CvO : En France, les gens qui sont contre l’euthanasie disent : 'on n’a pas besoin de l’euthanasie, on a la sédation médicale et continue jusqu’au décès'. Ça m’inquiète. Cette sédation, qui rentre dans le cadre des soins palliatifs, n’est pas une bonne solution pour remplacer l’euthanasie. Elle ne peut se faire que dans les 15 derniers jours de vie, et elle rompt toute communication avec le patient. Or le grand principe des soins palliatifs, c’est la relation. Je trouve qu’avec ses trois lois (de 2002 sur les soins palliatifs, l’euthanasie et les droits du patient, NDLR), la Belgique est un pays modèle. Elle a fait ce que les soins palliatifs voulaient faire : sortir un peu la mort du tabou. Le fait que les patients puissent choisir jusqu’où ils veulent aller dans leur agonie a rendu la fin de vie beaucoup plus libre pour les Belges. Les gens ont moins peur de parler de la mort parce qu’ils se la réapproprient. Elle n’appartient plus uniquement aux médecins.
EM : Pourquoi avoir choisi de consacrer les derniers chapitres de votre livre à l’accompagnement spirituel des soins palliatifs et de l’euthanasie ?
CvO : Cela me tient à cœur parce que l’accompagnement spirituel reste le maillon faible des soins palliatifs. Les aumôniers et aumônières ne sont pas intégrés aux équipes de soins.
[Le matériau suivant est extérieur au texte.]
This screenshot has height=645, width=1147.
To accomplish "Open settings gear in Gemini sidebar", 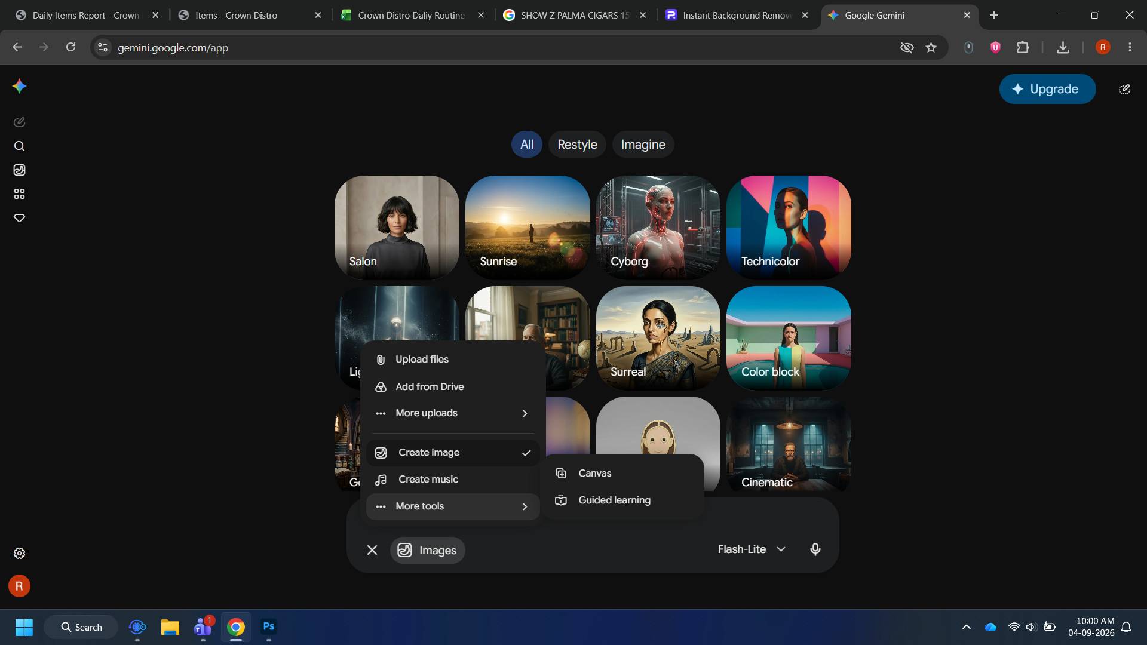I will 19,554.
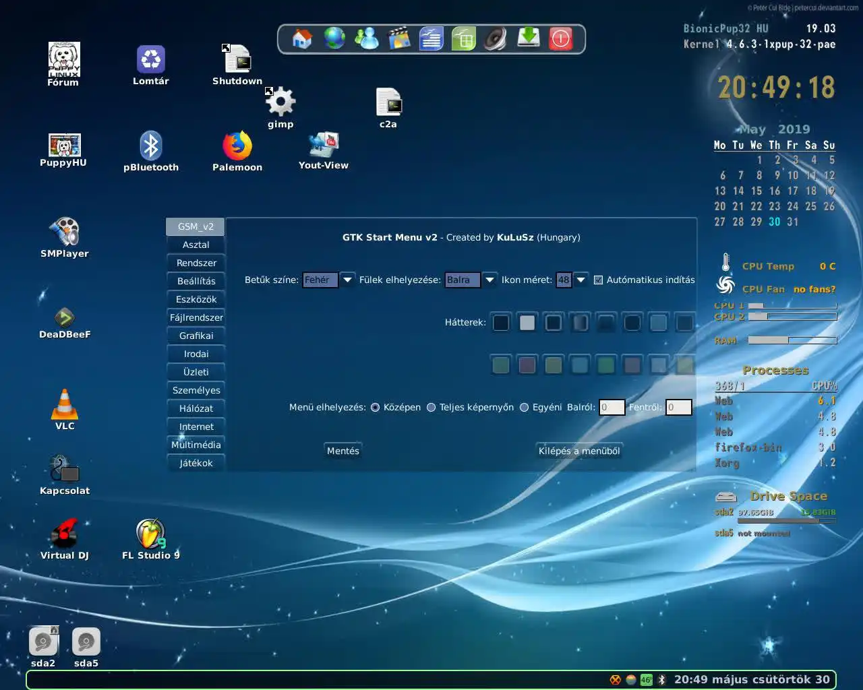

Ils ne sont pas nommés par l’hôpital mais par leur tradition (centre d’action laïque, évêques…) et vivent leur accompagnement un peu à part. J’ai découvert qu’au Québec, ils avaient créé un nouveau métier, reconnu et financé : les intervenants en soins spirituels. Ils sont capables d’accompagner les personnes dans toutes leurs traditions et participent aux équipes pluridisciplinaires dans les hôpitaux. C’est très intéressant. En Belgique, les choses avancent. On forme de plus en plus les aumôniers à être dans la question des valeurs avant d’être dans la prière, à écouter les difficultés de sens. Chez les gens âgés qui demandent l’euthanasie, on trouve souvent une souffrance existentielle : 'Je deviens dépendant, ma vie n’a plus de sens, je préfère mourir'. Avoir des ressources d’accompagnement est donc un enjeu important.